This is a big question.. and one not easily answered. You're talking about
a pretty major shift here.
For starters, you'll have applications written for your mainframe. These
will need to be re-written if you want to use them, or maybe ported IF
they were originally written in a portable way. My experience with
mainframes is that this is rarely the case. It's that or you'll need to
develop new unix based applications from scratch.
Note that neither of these options are cheap or easy and probably
represent the biggest hurdles.
The benefits of unix are possibly significant, depending on what you do
with your mainframe. Mainframes are good for high-reliability minimal
purpose boxes. Unix is good for pretty high reliability single or
multipurpose machines, and is a damn site cheaper. You have almost every
tool you could possibly desire and can do things you can't do on a
mainframe. The tools on unix are probably not quite as good as those on
the mainframe though.. depending on the brand. I hate solaris adminsuite
for example. HP-UX SAM is much better.
Then there's the re-training of your staff onto the unix platform.

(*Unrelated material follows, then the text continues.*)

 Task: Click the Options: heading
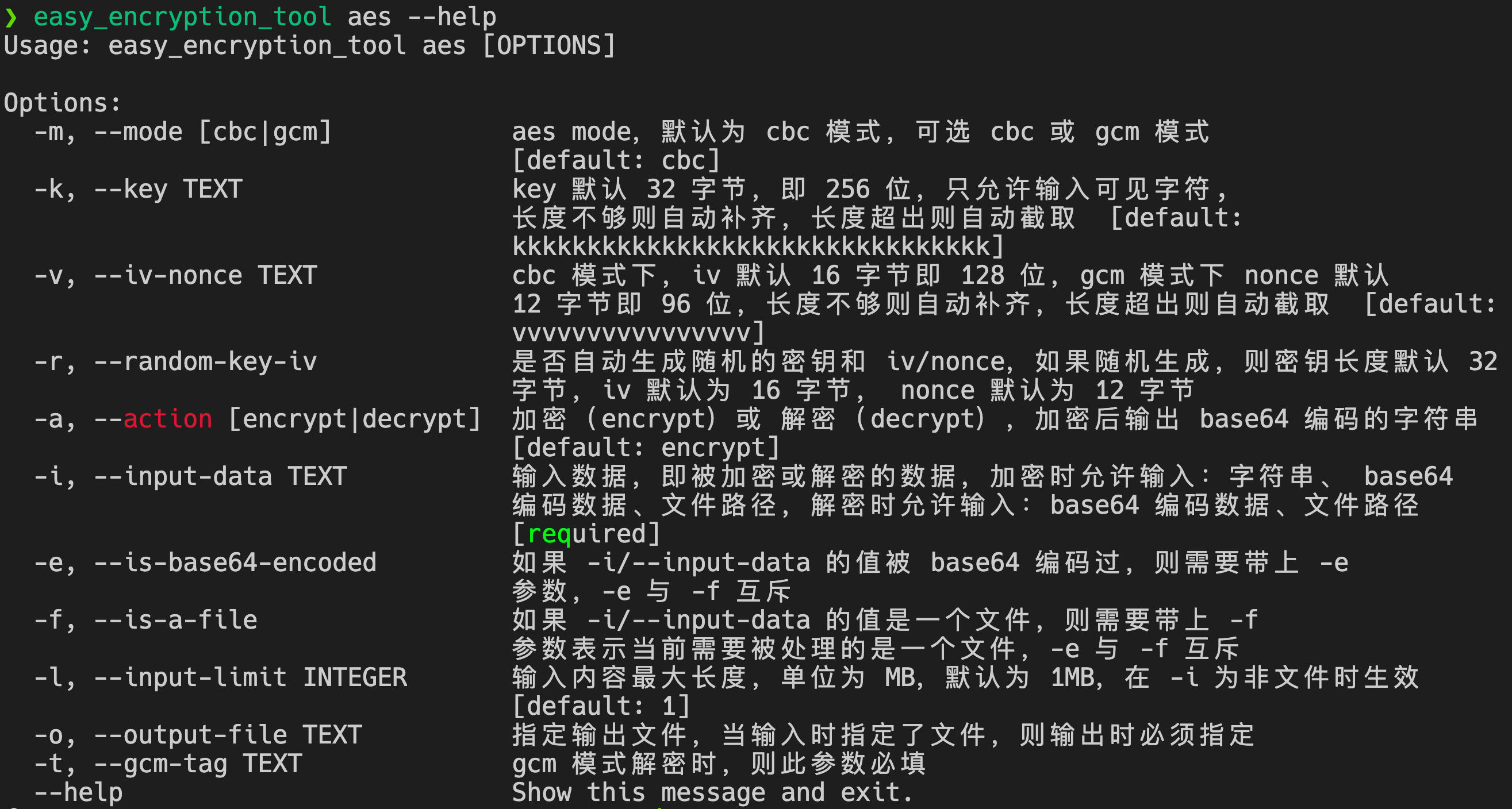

Something like a Sun E10k box (which is probably the sort of size you'll
need) requires significant unix admin skills and some specialised courses.
The E10k platform is not really mature yet though, so I wouldn't move to
it from a mainframe just yet. Don't get me wrong, it's a beast of a
machine, but there are some dumb things in the setup/maintenance of the
hardware itself and some bits that are incomplete (mostly tcl/tk bits).

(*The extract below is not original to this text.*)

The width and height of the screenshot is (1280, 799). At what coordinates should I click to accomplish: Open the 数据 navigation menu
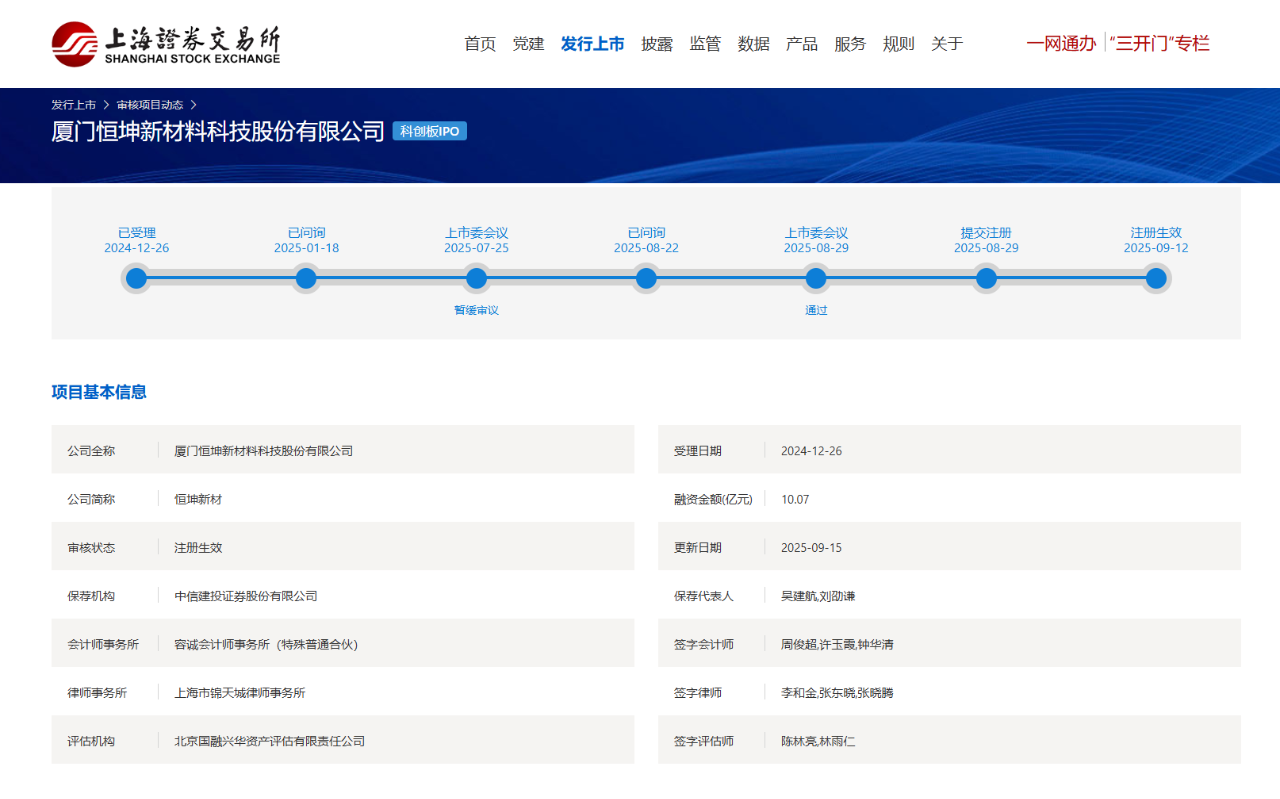tap(754, 44)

It's also Solaris2.6 or higher that you'll need, which is still buggy. lp
for example.
>How would a free OS handle the task?? Would it handle it as well as a
>commercial version of Unix??
Not on this size of machine. An E10k can have up to (umm.. thinks back to
the E10k course) 64 UltraSPARC processors. Linux, for example, supports at
best 8 processors via SMP, and probably really only 4 well. 64 requires
a significantly different kernel than 2-4 processors. That and very few
linux kernel hackers have access to E10k machines they can play on. It'll
be a while before a free OS can support this sort of hardware as well or
better than the commercial entity that sells it.
A thought does spring to mind though.. multiple domains with say 4
processors each, clustered together. That'd be 16 nodes with 4 processors
each inside a fully spec'd E10k. Then there's disk drivers and memory
subsystems and fun stuff like that though.. We're talking _WAY_ out there
on the bleeding edge.
>Basically I'm asking if there would be any brick walls I'd hit with Unix.
Lots. Think pessimistically and essentially wait until you _have_ to move
to unix rather than doing it because it'd be nice. It's a big task with
many headaches.
>Any suggested architecture/platform/OS?
All the big unix makers have their problems, which are usually different.
Avoid the ones you have to and go with the vendor who has their bugs in
places you can live with.
HP has good support and makes robust stuff but are relatively more
expensive than other vendors.
Sun are large also and make pretty good hardware and have pretty good
support. They are a little cheaper than HP. (They also get my
do-a-course-and-get-a-free-t-shirt/cap/coffee-mug-vendor award. :)
I don't know anything about AIX. I don't think I want to either.
DEC Unix (or whatever it's called now) isn't really mature enough yet.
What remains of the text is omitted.